The Tribunal then proceeded to formulate its decision and found that the applicant had not complied with condition 8202(3)(a) attaching to his visa ([54] at CB 123).
In relation to whether the non compliance was due to exceptional circumstances beyond the applicant’s control, the Tribunal said that it had had regard to Ministerial Direction No. 38, as it was required to do. It found that SIBT had complied with the relevant National Code that applied to matters of this type ([56] at CB 124), and that there was no relevant information available in regard to political upheaval or natural disaster in the applicant’s home country, China, such as to cause the Tribunal to take those matters into account ([57] at CB 124).
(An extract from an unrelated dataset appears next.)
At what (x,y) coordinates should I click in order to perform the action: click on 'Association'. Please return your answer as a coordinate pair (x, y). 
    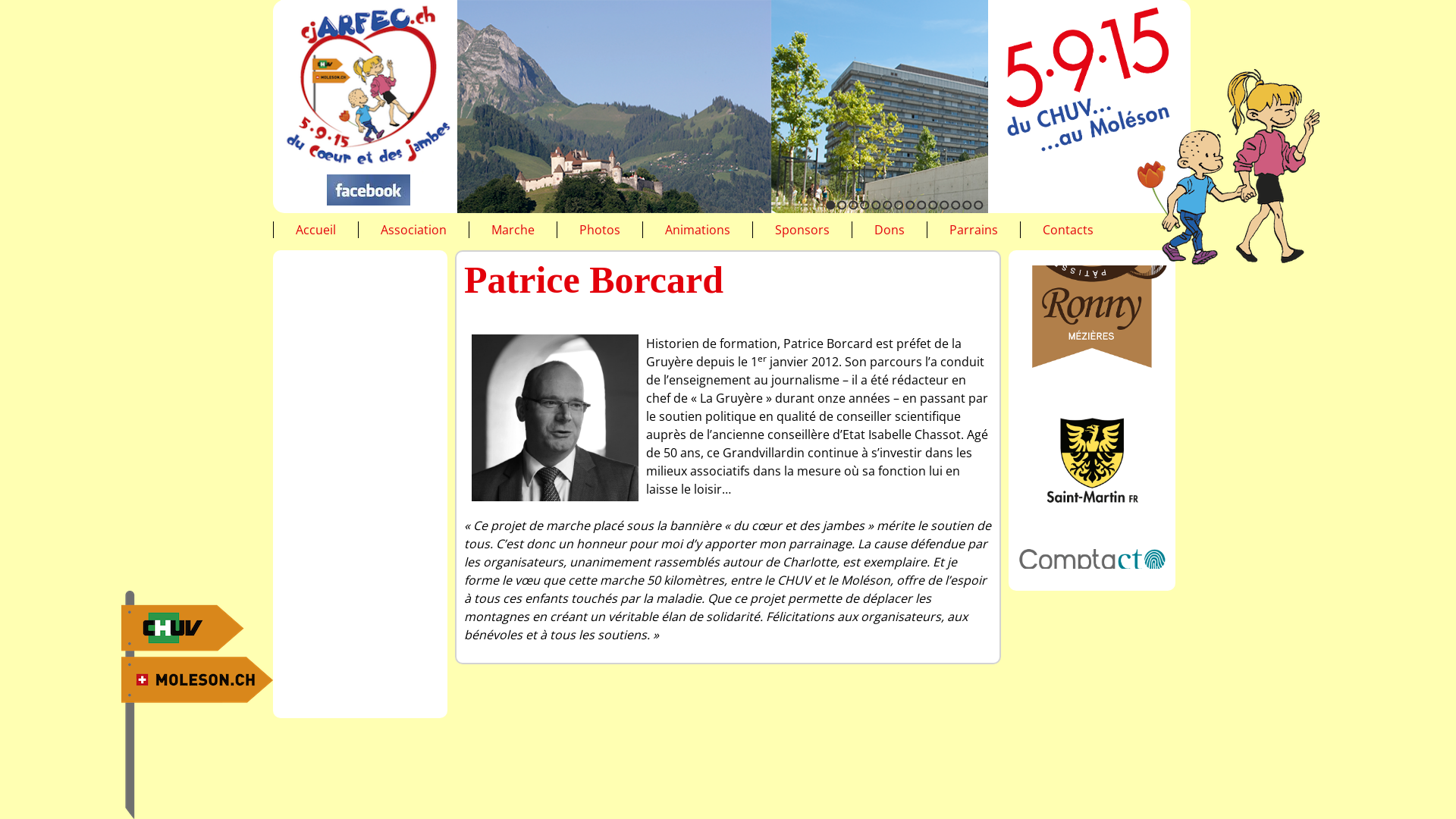
    Looking at the image, I should click on (381, 230).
The Tribunal also had regard to the circumstances that had been submitted by the applicant as to why his non-compliance was due to exceptional circumstances beyond his control. In this regard the Tribunal:
1.Did not accept that the claim to have been hit by a car constituted exceptional circumstances beyond the applicant’s control. The Tribunal noted the inconsistent evidence that had been provided, and that the applicant had not required medical attention. It considered that the absence of any need for medical treatment suggested that the incident would not have affected his academic progress ([59] at CB 124).
2.Considered the medical certificate provided in support of the claim that he was concerned about, and therefore could be said to be distracted by, his mother’s poor health. It found this to be problematic, given the lack of detail, and that it was issued four months after the claimed accident, which gave rise to the mother’s condition, had occurred ([60] at CB 124).
3.In relation to the applicant’s health, noted that the medical evidence submitted by him was limited in that it referred only to short term illnesses, and that the medical report stated that the applicant was otherwise fit and healthy. The Tribunal was not satisfied that ill health was an exceptional circumstance beyond his control ([62] at CB 125).
In all, therefore, the Tribunal affirmed the decision to cancel the applicant’s visa, as it was satisfied that the applicant had not complied with condition 8202, and that, therefore, there existed a ground for cancellation of the visa pursuant to s.116(1)(b) of the Act.
Application to the Court
The grounds of the application before the Court are in the following terms:
“1. The MRT’s decision was affected by jurisdictional error.
2. The MRT failed to give sufficient consideration to my claims.
3. The MRT did not give me benefit of doubts when I failed to provide documentary evidence of the car accident.”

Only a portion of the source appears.